お日さまみたいな温かい君に包まれて
「そうなんだ。俺のお母さんも一緒。うるさいよね」

「おいおい、景斗んちのお母さん、そこまでうるさくないだろ」

「いやいや、何言ってんだ。あれは来客用の人格で、本当はもっと騒がしいんだぞ」



東馬は何度も家に遊びに来ているので、お母さんだけじゃなく、お父さんとも顔を合わせている。


しかし、東馬はうちのお母さんの真の姿を知らない。

本当はめっちゃ騒がしくて、とても自由人で図々しい。

俺がテストで90点台を取った時、わざわざケーキを買ってきて盛大に祝ったくらい。


そう、とてもおめでたい人なのだ!



「来客用って……。よくお母さんのこといじってるけどさ、本当は大好きなんだろ?」

「ん……まぁ」



毎回祝われるの、恥ずかしいからやめてほしいんだけど、めっちゃ美味いケーキを買ってくるから、なかなか言えないんだよな……。

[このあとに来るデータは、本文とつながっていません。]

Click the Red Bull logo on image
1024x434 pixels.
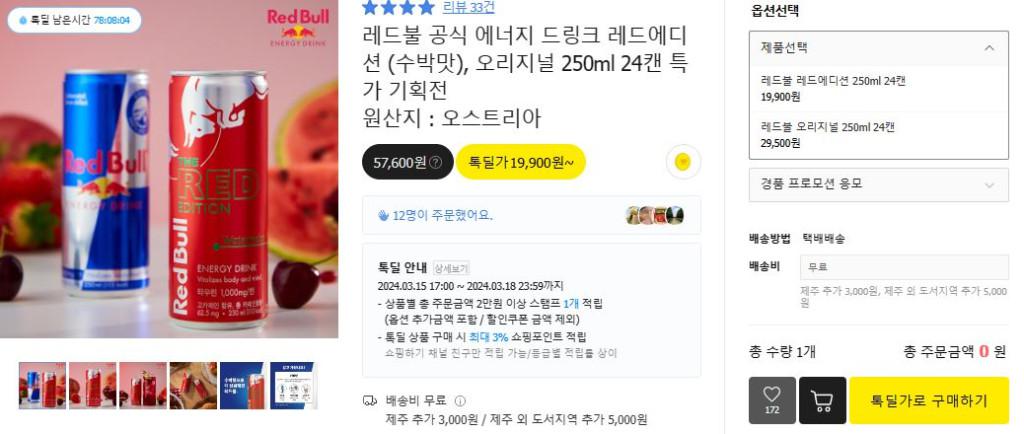(x=298, y=27)
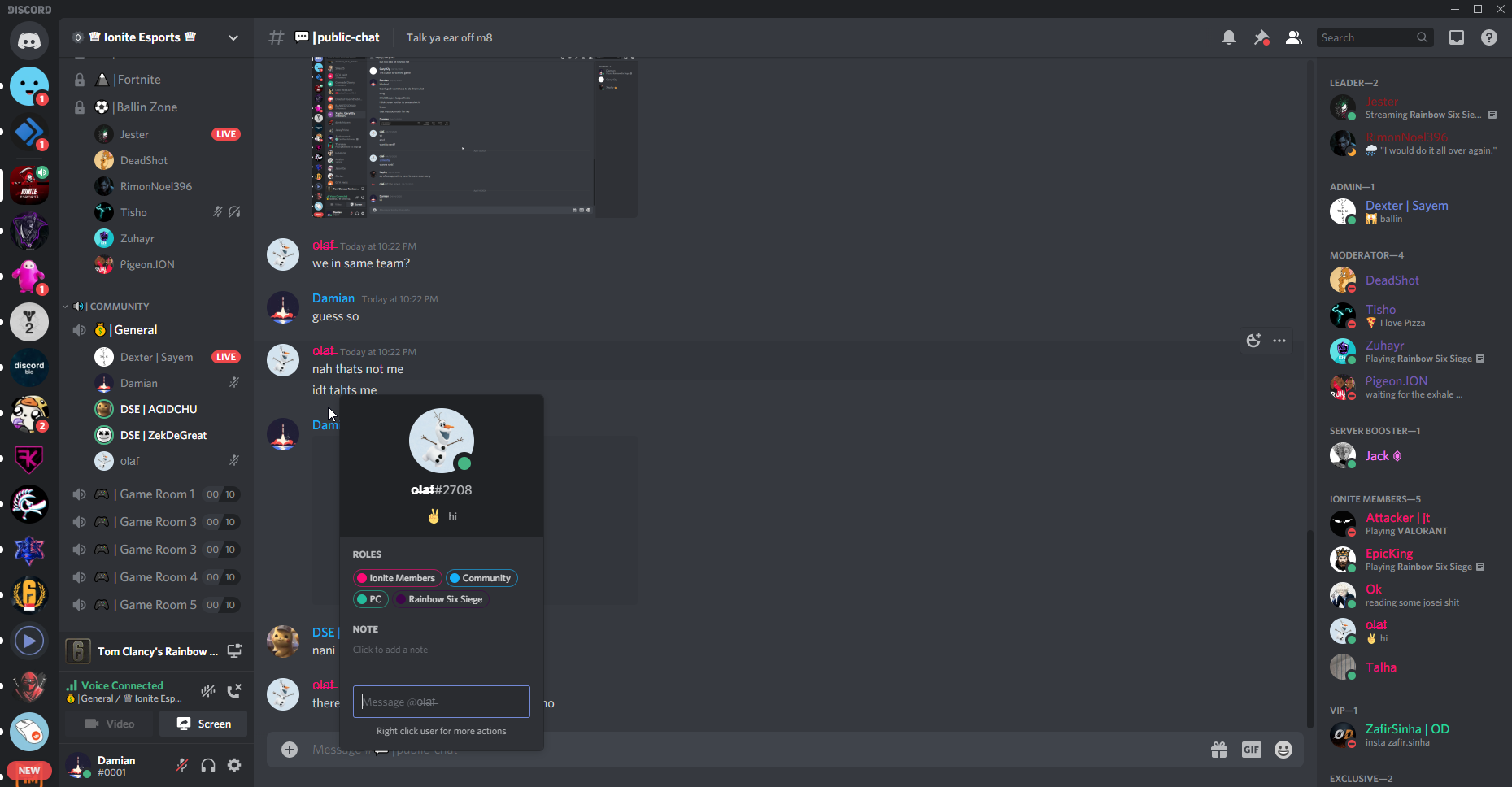1512x787 pixels.
Task: Disconnect from voice channel
Action: click(x=234, y=691)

でも、「よく頑張ったね、お疲れ様」って労ってくれるから、本当はちょっと嬉しい。



「東馬のお母さんもちょっと似てるよな。あのお上品な見た目とは違って熱血だし」

「あー、確かにそうかも」



東馬のお母さんは、うちのお母さんほど騒がしくはないものの、灼熱の太陽ばりに熱い性格の持ち主。

家ではのほほんとしている反面、仕事の時は別人レベルで表情が変わるらしい。


それぞれ性格は違うけど、やっぱりどこの家も、お母さんはパワフルなんだなぁ。